Dataset entries:
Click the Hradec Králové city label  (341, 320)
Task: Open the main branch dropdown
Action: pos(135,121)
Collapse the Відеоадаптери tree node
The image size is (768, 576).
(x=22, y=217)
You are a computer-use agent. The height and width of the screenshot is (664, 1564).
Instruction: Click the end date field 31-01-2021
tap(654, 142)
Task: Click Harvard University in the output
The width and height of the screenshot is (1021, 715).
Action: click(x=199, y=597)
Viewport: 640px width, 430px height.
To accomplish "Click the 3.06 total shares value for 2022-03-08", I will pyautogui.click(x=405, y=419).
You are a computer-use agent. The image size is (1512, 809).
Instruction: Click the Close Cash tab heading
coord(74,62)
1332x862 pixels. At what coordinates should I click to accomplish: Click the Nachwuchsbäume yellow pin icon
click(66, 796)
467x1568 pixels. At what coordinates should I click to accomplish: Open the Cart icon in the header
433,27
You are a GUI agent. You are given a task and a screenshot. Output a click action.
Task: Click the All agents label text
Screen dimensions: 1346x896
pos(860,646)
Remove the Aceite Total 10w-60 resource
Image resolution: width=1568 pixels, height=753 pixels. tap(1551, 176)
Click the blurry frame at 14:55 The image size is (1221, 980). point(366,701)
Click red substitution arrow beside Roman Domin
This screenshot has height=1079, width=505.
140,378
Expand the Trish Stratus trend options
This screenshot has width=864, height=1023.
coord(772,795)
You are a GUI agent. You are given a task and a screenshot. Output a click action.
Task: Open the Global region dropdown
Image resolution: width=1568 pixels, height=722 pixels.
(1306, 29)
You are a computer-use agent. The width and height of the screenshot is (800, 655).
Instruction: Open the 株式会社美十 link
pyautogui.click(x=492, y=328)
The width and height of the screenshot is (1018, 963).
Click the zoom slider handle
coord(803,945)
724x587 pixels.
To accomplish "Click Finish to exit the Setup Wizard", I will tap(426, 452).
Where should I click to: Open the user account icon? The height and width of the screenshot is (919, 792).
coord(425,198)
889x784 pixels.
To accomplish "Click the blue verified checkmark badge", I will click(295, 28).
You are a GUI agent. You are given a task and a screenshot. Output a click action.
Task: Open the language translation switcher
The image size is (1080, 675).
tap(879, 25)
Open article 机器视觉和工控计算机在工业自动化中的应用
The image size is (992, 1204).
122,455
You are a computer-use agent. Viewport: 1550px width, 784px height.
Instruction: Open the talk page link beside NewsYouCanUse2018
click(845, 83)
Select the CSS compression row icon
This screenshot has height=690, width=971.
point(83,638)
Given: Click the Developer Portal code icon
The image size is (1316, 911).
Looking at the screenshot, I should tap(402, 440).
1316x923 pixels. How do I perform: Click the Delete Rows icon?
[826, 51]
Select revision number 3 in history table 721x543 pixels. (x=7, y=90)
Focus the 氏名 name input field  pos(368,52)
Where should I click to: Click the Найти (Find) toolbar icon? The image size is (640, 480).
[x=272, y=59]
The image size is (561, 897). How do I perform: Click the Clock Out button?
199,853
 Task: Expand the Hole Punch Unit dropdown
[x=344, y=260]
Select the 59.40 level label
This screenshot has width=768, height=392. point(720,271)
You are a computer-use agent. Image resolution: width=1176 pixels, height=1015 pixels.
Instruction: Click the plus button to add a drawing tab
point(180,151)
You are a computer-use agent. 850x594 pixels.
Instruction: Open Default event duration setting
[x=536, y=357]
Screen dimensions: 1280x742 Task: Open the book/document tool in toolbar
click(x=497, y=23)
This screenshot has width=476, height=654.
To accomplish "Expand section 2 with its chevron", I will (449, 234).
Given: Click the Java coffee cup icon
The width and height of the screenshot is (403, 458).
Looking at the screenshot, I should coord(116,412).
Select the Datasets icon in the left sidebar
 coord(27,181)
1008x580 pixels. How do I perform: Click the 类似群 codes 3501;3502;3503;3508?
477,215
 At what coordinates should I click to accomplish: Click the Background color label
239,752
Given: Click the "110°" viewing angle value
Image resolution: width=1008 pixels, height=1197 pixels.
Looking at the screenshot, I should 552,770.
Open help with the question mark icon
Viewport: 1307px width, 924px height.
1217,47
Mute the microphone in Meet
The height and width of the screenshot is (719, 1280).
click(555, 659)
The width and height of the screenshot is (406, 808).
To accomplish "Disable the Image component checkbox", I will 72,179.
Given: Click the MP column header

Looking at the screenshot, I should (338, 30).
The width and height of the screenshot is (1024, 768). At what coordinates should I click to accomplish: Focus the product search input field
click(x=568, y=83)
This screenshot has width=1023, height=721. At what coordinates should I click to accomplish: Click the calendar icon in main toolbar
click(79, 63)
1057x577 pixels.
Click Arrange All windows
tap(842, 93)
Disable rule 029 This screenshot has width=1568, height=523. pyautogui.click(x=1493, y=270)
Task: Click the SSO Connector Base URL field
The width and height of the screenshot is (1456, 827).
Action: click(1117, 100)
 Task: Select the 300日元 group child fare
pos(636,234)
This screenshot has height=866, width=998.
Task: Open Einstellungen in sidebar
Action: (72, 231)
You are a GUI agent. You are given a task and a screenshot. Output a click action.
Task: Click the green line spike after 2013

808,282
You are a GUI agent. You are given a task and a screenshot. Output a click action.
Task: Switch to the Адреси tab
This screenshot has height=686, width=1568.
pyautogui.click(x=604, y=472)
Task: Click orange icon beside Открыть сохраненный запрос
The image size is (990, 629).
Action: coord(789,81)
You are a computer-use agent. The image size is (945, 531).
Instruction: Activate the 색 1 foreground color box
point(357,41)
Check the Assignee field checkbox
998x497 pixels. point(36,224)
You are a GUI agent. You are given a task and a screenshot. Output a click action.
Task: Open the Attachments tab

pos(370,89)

=== Directions for this task ===
Restate the whole set of entries exactly.

=== Output for this task ===
Click the Hradec Králové city label  (341, 320)
Task: Open the main branch dropdown
Action: pos(135,121)
Collapse the Відеоадаптери tree node
The image size is (768, 576).
(x=22, y=217)
You are a computer-use agent. The height and width of the screenshot is (664, 1564).
Instruction: Click the end date field 31-01-2021
tap(654, 142)
Task: Click Harvard University in the output
The width and height of the screenshot is (1021, 715).
Action: click(x=199, y=597)
Viewport: 640px width, 430px height.
To accomplish "Click the 3.06 total shares value for 2022-03-08", I will pyautogui.click(x=405, y=419).
You are a computer-use agent. The image size is (1512, 809).
Instruction: Click the Close Cash tab heading
coord(74,62)
1332x862 pixels. At what coordinates should I click to accomplish: Click the Nachwuchsbäume yellow pin icon
click(66, 796)
467x1568 pixels. At what coordinates should I click to accomplish: Open the Cart icon in the header
433,27
You are a GUI agent. You are given a task and a screenshot. Output a click action.
Task: Click the All agents label text
Screen dimensions: 1346x896
pos(860,646)
Remove the Aceite Total 10w-60 resource
Image resolution: width=1568 pixels, height=753 pixels. tap(1551, 176)
Click the blurry frame at 14:55 The image size is (1221, 980). point(366,701)
Click red substitution arrow beside Roman Domin
This screenshot has height=1079, width=505.
140,378
Expand the Trish Stratus trend options
This screenshot has width=864, height=1023.
coord(772,795)
You are a GUI agent. You are given a task and a screenshot. Output a click action.
Task: Open the Global region dropdown
Image resolution: width=1568 pixels, height=722 pixels.
(1306, 29)
You are a computer-use agent. The width and height of the screenshot is (800, 655).
Instruction: Open the 株式会社美十 link
pyautogui.click(x=492, y=328)
The width and height of the screenshot is (1018, 963).
Click the zoom slider handle
coord(803,945)
724x587 pixels.
To accomplish "Click Finish to exit the Setup Wizard", I will tap(426, 452).
Where should I click to: Open the user account icon? The height and width of the screenshot is (919, 792).
coord(425,198)
889x784 pixels.
To accomplish "Click the blue verified checkmark badge", I will click(295, 28).
You are a GUI agent. You are given a task and a screenshot. Output a click action.
Task: Open the language translation switcher
The image size is (1080, 675).
tap(879, 25)
Open article 机器视觉和工控计算机在工业自动化中的应用
The image size is (992, 1204).
122,455
You are a computer-use agent. Viewport: 1550px width, 784px height.
Instruction: Open the talk page link beside NewsYouCanUse2018
click(845, 83)
Select the CSS compression row icon
This screenshot has height=690, width=971.
point(83,638)
Given: Click the Developer Portal code icon
The image size is (1316, 911).
Looking at the screenshot, I should tap(402, 440).
1316x923 pixels. How do I perform: Click the Delete Rows icon?
[826, 51]
Select revision number 3 in history table 721x543 pixels. (x=7, y=90)
Focus the 氏名 name input field  pos(368,52)
Where should I click to: Click the Найти (Find) toolbar icon? The image size is (640, 480).
[x=272, y=59]
The image size is (561, 897). How do I perform: Click the Clock Out button?
199,853
 Task: Expand the Hole Punch Unit dropdown
[x=344, y=260]
Select the 59.40 level label
This screenshot has width=768, height=392. point(720,271)
You are a computer-use agent. Image resolution: width=1176 pixels, height=1015 pixels.
Instruction: Click the plus button to add a drawing tab
point(180,151)
You are a computer-use agent. 850x594 pixels.
Instruction: Open Default event duration setting
[x=536, y=357]
Screen dimensions: 1280x742 Task: Open the book/document tool in toolbar
click(x=497, y=23)
This screenshot has width=476, height=654.
To accomplish "Expand section 2 with its chevron", I will (449, 234).
Given: Click the Java coffee cup icon
The width and height of the screenshot is (403, 458).
Looking at the screenshot, I should coord(116,412).
Select the Datasets icon in the left sidebar
 coord(27,181)
1008x580 pixels. How do I perform: Click the 类似群 codes 3501;3502;3503;3508?
477,215
 At what coordinates should I click to accomplish: Click the Background color label
239,752
Given: Click the "110°" viewing angle value
Image resolution: width=1008 pixels, height=1197 pixels.
Looking at the screenshot, I should 552,770.
Open help with the question mark icon
Viewport: 1307px width, 924px height.
1217,47
Mute the microphone in Meet
The height and width of the screenshot is (719, 1280).
click(555, 659)
The width and height of the screenshot is (406, 808).
To accomplish "Disable the Image component checkbox", I will 72,179.
Given: Click the MP column header

Looking at the screenshot, I should (338, 30).
The width and height of the screenshot is (1024, 768). At what coordinates should I click to accomplish: Focus the product search input field
click(x=568, y=83)
This screenshot has width=1023, height=721. At what coordinates should I click to accomplish: Click the calendar icon in main toolbar
click(79, 63)
1057x577 pixels.
Click Arrange All windows
tap(842, 93)
Disable rule 029 This screenshot has width=1568, height=523. pyautogui.click(x=1493, y=270)
Task: Click the SSO Connector Base URL field
The width and height of the screenshot is (1456, 827).
Action: click(1117, 100)
 Task: Select the 300日元 group child fare
pos(636,234)
This screenshot has height=866, width=998.
Task: Open Einstellungen in sidebar
Action: (72, 231)
You are a GUI agent. You are given a task and a screenshot. Output a click action.
Task: Click the green line spike after 2013

808,282
You are a GUI agent. You are given a task and a screenshot. Output a click action.
Task: Switch to the Адреси tab
This screenshot has height=686, width=1568.
pyautogui.click(x=604, y=472)
Task: Click orange icon beside Открыть сохраненный запрос
The image size is (990, 629).
Action: coord(789,81)
You are a computer-use agent. The image size is (945, 531).
Instruction: Activate the 색 1 foreground color box
point(357,41)
Check the Assignee field checkbox
998x497 pixels. point(36,224)
You are a GUI agent. You are given a task and a screenshot. Output a click action.
Task: Open the Attachments tab

pos(370,89)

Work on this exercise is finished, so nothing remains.